A principle that has helped me is prioritizing the use of money.  As a student attending college I have learned that I need to pay my college costs and living costs first before splurging a little or I will most likely end up eating ramen for a good majority of my time here.  (Not that I don't like ramen... but diversity is good.)  If we can learn to accurately measure the difference between the things that we need and the things that we want we can more likely avoid potential difficulties that could arise from how we manage our money.

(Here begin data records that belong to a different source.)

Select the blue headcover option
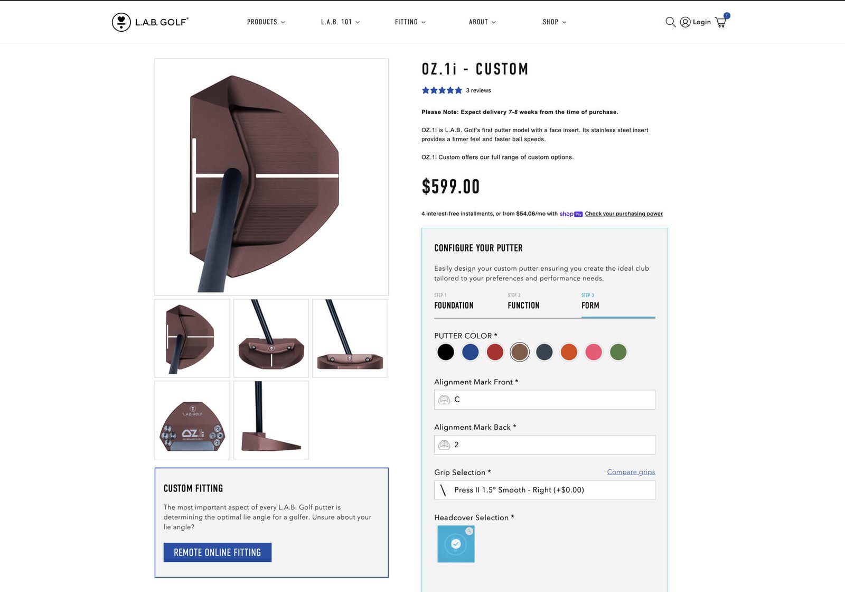Screen dimensions: 845x592 click(456, 544)
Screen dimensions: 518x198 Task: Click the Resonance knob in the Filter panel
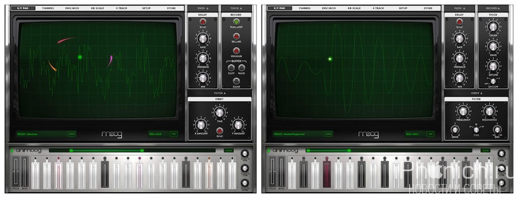coord(488,111)
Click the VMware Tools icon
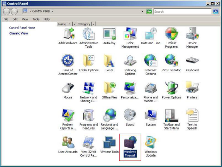This screenshot has width=222, height=167. [109, 145]
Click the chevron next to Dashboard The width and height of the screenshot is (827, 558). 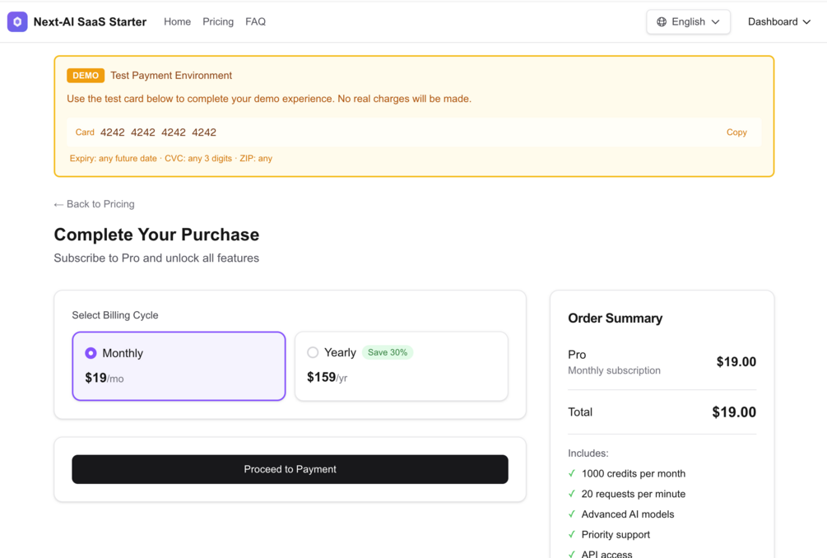(807, 22)
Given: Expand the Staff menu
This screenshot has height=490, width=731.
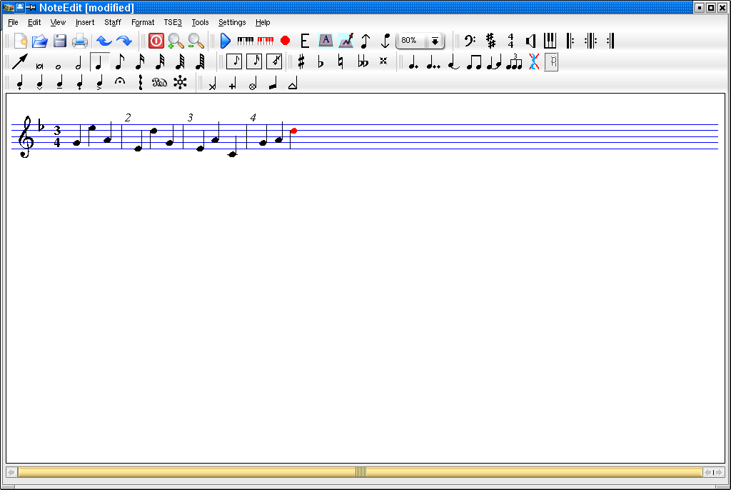Looking at the screenshot, I should 113,22.
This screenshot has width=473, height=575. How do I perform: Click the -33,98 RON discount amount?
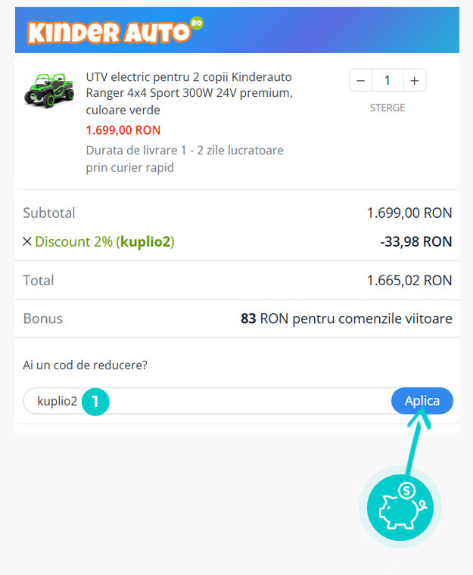pyautogui.click(x=415, y=242)
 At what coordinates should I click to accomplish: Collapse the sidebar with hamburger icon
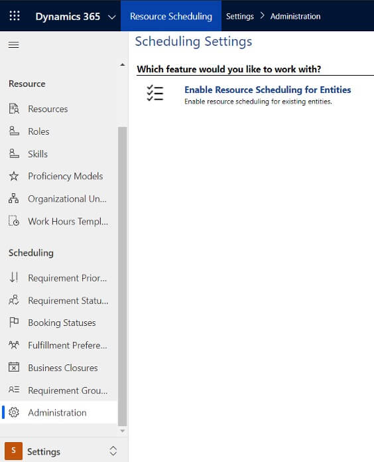(13, 44)
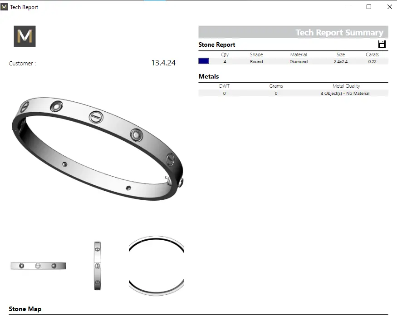Select the side view bracelet thumbnail
This screenshot has height=317, width=397.
coord(97,266)
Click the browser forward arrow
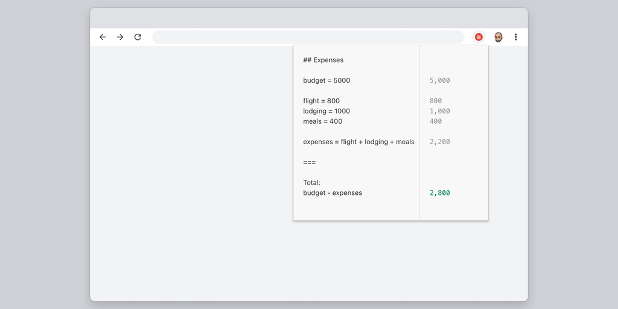618x309 pixels. coord(120,37)
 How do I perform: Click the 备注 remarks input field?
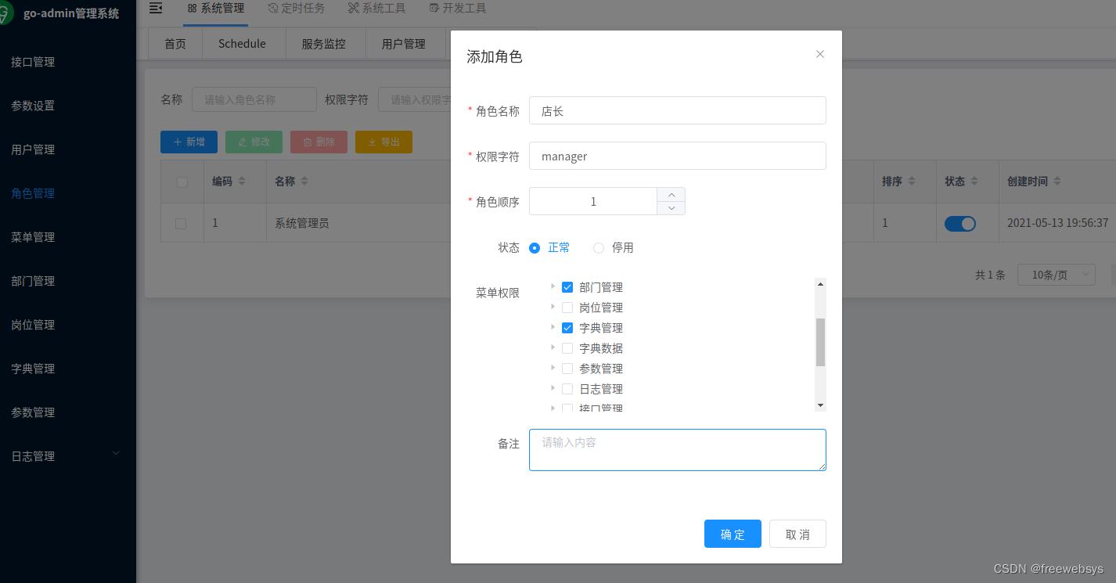click(677, 450)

Another thing that has helped me manage my money has been a budget.  Now, I'l be the first to admit that I really don't like budgeting, but the money I have saved from doing it has been worth it.  By lining up all the costs and incomes for a month we can come up with a plan to have enough money to get by.  This part of the process requires communication between partners.  This opportunity can be a great chance to practice counseling with spouses and other relationships where money is shared.  By coming up with a plan together there will be a greater responsibility on both parties to continue with the plan and hold each other accountable.  By doing it this way we can avoid a lot of the communication problems that money causes when it is handled by one person in the relationship without much discussion.
Another principle that is particularly hard for me is saving money, but as we live our plan and prioritize it will become easier for everyone.  By putting aside a little bit of money from our income we will be better prepared for when crisis and surprises happen in our life.  Notice how I didn't say if.  These situations are going to happen to everyone, our cars might break down, there might be a medical emergency, or we might just need a little extra money to go to that party that we really want to.  Saving money and using it wisely can help us with all of these situations.
Now, I'm no professional at money, and quite frankly my own managing style can use a little work, but I know that as we use our money wisely and efficiently we will be able to cut a big stress out of our life.  Even if we haven't been living efficiently so far we can get there.  Start by making a plan for yourself and evaluate how it is going frequently.  I recommend reading the pamphlet "One For the Money" (you can download the pamphlet for free from this link.)
In this world that is filled with so much stress already, lets try to control this potential stress before it becomes a problem.  Have a great week!